**WHAT YOU SHOULD DO:**
Collect every line of the material that contains the string "bounding", matching case exactly.

**DATA TO USE:**
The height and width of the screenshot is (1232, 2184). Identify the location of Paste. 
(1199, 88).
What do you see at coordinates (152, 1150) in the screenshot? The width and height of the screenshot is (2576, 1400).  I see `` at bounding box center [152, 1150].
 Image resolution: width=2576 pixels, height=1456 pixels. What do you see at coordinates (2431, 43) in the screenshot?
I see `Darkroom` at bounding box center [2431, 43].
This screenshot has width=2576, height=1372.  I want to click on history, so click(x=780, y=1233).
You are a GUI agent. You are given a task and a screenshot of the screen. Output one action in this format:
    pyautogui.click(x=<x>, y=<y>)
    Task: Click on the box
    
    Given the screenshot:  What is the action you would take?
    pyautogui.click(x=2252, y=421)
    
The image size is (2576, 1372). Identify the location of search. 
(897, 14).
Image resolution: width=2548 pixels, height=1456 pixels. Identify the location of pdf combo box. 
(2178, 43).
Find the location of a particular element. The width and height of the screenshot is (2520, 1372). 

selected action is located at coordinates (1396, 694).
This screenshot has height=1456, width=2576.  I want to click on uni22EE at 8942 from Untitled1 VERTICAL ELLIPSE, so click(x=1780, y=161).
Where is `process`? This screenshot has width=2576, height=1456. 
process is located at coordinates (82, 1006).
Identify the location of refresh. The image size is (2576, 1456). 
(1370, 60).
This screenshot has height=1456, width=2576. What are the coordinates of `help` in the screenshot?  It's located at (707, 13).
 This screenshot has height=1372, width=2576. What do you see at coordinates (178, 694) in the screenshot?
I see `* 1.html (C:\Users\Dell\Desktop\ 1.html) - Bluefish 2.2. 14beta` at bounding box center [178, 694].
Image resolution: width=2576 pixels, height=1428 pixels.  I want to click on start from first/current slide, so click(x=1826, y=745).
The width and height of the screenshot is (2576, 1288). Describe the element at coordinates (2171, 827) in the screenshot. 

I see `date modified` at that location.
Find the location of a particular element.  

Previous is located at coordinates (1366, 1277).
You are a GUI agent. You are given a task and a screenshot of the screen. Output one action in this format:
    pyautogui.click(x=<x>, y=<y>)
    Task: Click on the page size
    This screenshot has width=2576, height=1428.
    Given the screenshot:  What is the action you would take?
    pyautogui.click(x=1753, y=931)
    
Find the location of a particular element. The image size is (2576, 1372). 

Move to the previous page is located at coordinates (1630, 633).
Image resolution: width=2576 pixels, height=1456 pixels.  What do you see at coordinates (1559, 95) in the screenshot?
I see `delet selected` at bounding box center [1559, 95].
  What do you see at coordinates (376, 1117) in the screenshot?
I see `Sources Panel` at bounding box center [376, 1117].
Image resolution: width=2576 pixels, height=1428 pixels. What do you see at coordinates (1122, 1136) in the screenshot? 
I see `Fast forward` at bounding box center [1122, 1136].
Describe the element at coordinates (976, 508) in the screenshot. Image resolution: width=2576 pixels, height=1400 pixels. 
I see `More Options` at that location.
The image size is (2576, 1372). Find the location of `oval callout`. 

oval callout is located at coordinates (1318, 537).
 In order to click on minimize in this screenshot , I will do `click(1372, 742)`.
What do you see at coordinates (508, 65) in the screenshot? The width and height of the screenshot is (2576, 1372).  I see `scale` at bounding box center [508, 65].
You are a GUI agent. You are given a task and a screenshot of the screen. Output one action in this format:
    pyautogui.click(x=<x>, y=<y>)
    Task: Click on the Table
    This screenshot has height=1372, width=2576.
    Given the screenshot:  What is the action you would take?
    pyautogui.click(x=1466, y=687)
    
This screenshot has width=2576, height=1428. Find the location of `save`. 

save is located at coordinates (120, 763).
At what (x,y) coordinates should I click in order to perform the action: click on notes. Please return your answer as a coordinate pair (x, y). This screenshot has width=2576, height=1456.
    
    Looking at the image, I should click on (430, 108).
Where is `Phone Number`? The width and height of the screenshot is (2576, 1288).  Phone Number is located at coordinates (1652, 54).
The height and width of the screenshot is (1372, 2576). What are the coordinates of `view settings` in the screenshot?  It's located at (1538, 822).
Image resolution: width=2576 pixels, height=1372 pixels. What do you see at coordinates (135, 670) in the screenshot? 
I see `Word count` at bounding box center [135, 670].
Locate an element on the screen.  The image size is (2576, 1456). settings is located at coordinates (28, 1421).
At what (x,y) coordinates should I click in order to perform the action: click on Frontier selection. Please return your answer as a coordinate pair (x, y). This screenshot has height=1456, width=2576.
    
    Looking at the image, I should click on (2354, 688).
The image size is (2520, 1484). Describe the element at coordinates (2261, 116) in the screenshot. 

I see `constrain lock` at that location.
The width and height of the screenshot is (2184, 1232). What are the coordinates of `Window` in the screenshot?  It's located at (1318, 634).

**THE REPLY:**
What do you see at coordinates (152, 1150) in the screenshot? The width and height of the screenshot is (2576, 1400).  I see `` at bounding box center [152, 1150].
I see `Darkroom` at bounding box center [2431, 43].
I see `* 1.html (C:\Users\Dell\Desktop\ 1.html) - Bluefish 2.2. 14beta` at bounding box center [178, 694].
I see `delet selected` at bounding box center [1559, 95].
I see `Sources Panel` at bounding box center [376, 1117].
I see `Fast forward` at bounding box center [1122, 1136].
What do you see at coordinates (508, 65) in the screenshot? The width and height of the screenshot is (2576, 1372).  I see `scale` at bounding box center [508, 65].
I see `Word count` at bounding box center [135, 670].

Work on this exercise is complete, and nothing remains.